9. Under the Banking Regulation Act, 1949, banks are required to maintain a prescribed percentage of their demand and time liabilities as cash reserves (CRR) and liquid assets (SLR). These assets act as buffers to meet the emergency liquidity requirements of the banks. Non-scheduled cooperative banks were prescribed CRR of 3% and SLR of 25% in 1966. These prescriptions remained unchanged for several decades. The Banking Laws (Amendment) Act, 2012 amended section 18 and 24 of B.R. Act, 1949 (As Applicable to Cooperative Societies) and granted powers to RBI to prescribe CRR without any floor or ceiling and prescribe SLR without any floor but not exceeding 40%. Scheduled State cooperative banks were required to maintain CRR at rates as announced by RBI periodically under section 42 of the RBI Act, 1934. Pursuant to the amendments to the B.R. Act, 1949 (AACS), CRR and SLR for all cooperative banks were brought on par with scheduled commercial banks from the fortnight beginning July 12, 2014.

10. RBI is now vested with powers to prescribe the form and manner of liquid assets to be maintained for SLR purpose. The practice followed by the cooperative banks for maintenance of SLR assets was reviewed and in the interest of banking policy and with a view to safeguarding the funds of the depositors, it was decided that the cooperative banks should maintain SLR assets in government securities as is the case with commercial banks. Accordingly, StCBs/DCCBs were advised vide our circular of June 5, 2014 to shift their SLR funds to government securities by March 31, 2015. Salient features of the changes announced in our circular of June 5, 2014 are as follows:

(a) CRR for StCBs/DCCBs increased from 3% to 4% of their total demand and time liabilities;

(b) SLR brought down from 25% to 22.5% of their total demand and time liabilities;

(c) CRR/SLR for StCBs/DCCBs will move in tandem with those for commercial banks in future.

(d) The manner of maintaining SLR assets by StCBs/DCCBs has been brought on par with commercial banks;

(e) StCBs/DCCBs were given time till March 31, 2015 to start maintaining SLR assets as per the revised procedure;

(f) StCBs/DCCBs were be permitted to reckon their term deposits maintained with public sector banks and IDBI Bank Ltd. as SLR assets till March 31, 2015, in addition to the SLR assets maintained as fixed/term deposits with the apex banks, in order to ensure smooth switch-over to the revised procedure.

11. As the revised instructions on SLR will require expertise in treasury management, RBI decided to calibrate the process. Accordingly, a road-map for phased implementation of the new dispensation has been provided vide our circular of July 21, 2014 advising the banks to meet investments in Government Securities as per the following timeline:

        Date                             Investment in Government  securities as % of NDTL

By March 31, 2015      -       5 %

By March 31, 2016      -     10 %

By March 31, 2017      -     22.5% or the SLR as may be prescribed by RBI on that date

In the interim period, term deposits maintained by StCBs and DCCBs with public sector banks would be allowed for reckoning for SLR purpose, up to March 31, 2017.

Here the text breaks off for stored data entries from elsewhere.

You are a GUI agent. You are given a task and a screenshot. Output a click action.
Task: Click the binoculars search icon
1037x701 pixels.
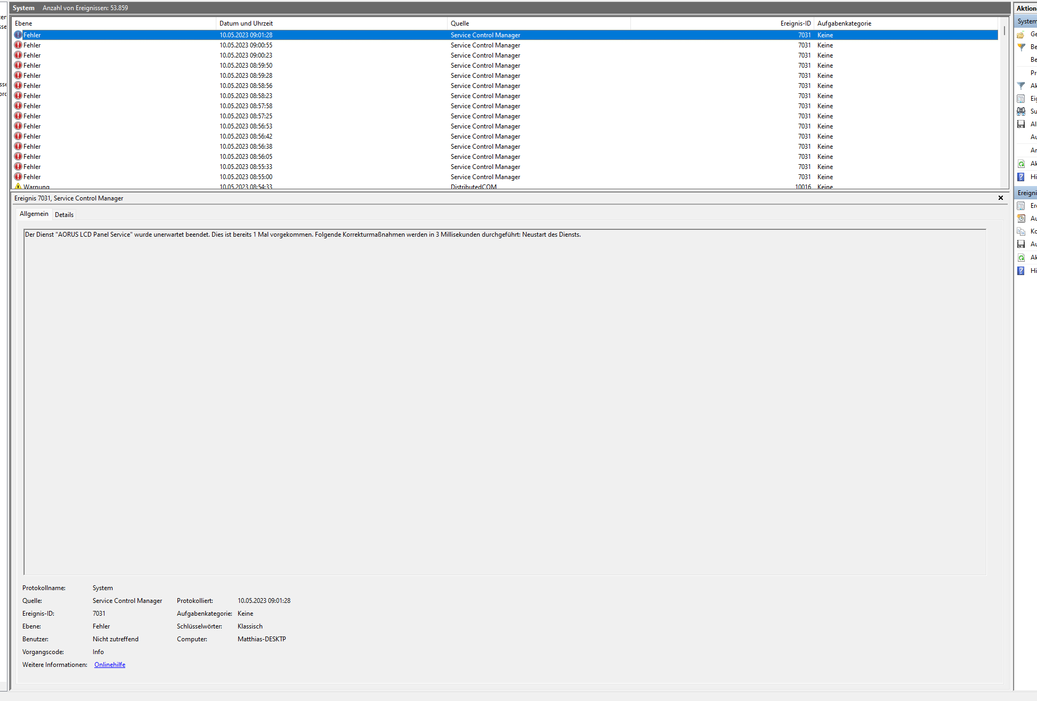(1021, 111)
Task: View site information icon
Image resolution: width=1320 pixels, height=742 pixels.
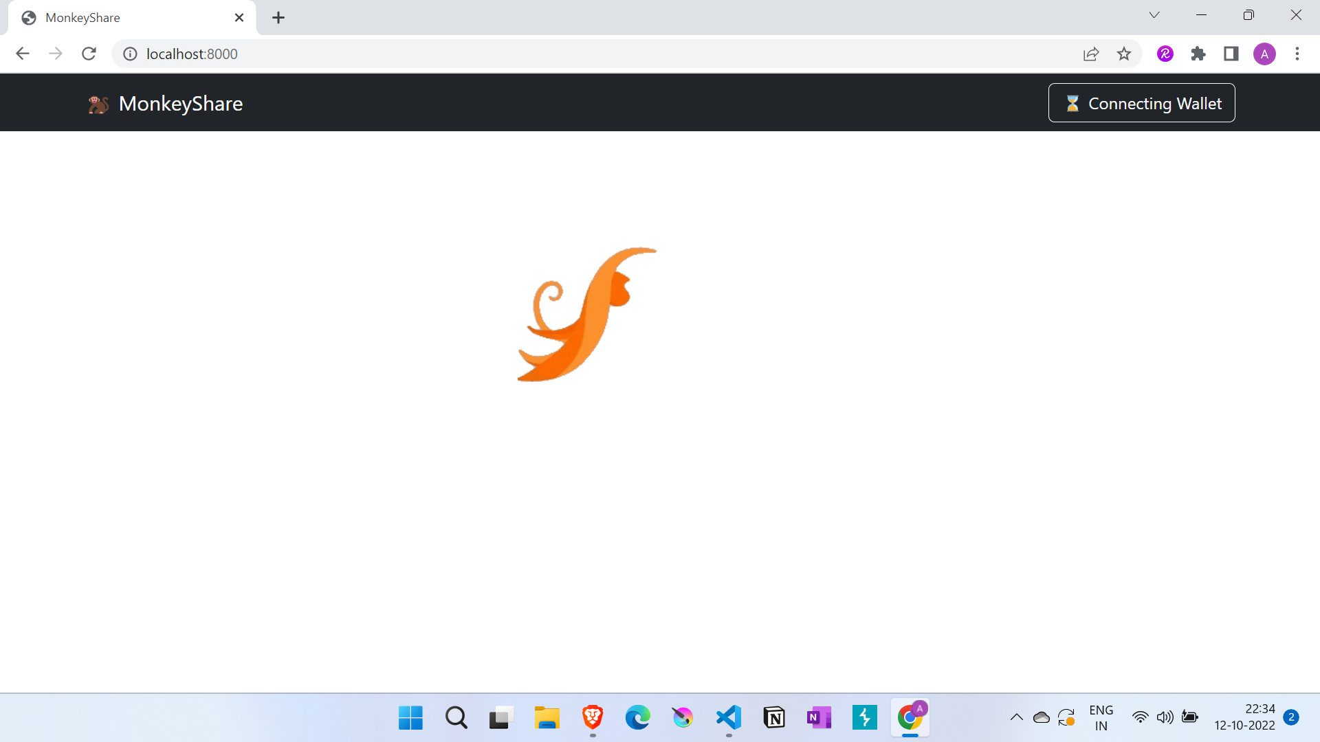Action: click(x=130, y=54)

12. At present, all DCCBs, barring a few, are maintaining their SLR assets in the form of time/fixed deposits with the respective State cooperative banks. Therefore, DCCBs lack experience and expertise in making investments in government securities. With a view to familiarizing DCCBs with the basics of investment in government securities, viz. opening of SGL/CSGL accounts, non-competitive bidding, selection of securities/intermediaries, price discovery, valuation, etc., it was decided to conduct Orientation Programmes at our Regional Offices for the benefit of all the DCCBs. Going forward, the knowledge gained from investment operations in government securities will help these banks set up a dynamic Treasury Department in each Head Office and facilitate effective funds management and asset-liability management and improve their profitability.

I express my sincere thanks to NABARD and IDMD for coming forward to extend faculty support for conducting the Orientation Programmes. I hope this training would help the participants in understanding the basics of investment in government securities and carry out their investment operations with more confidence.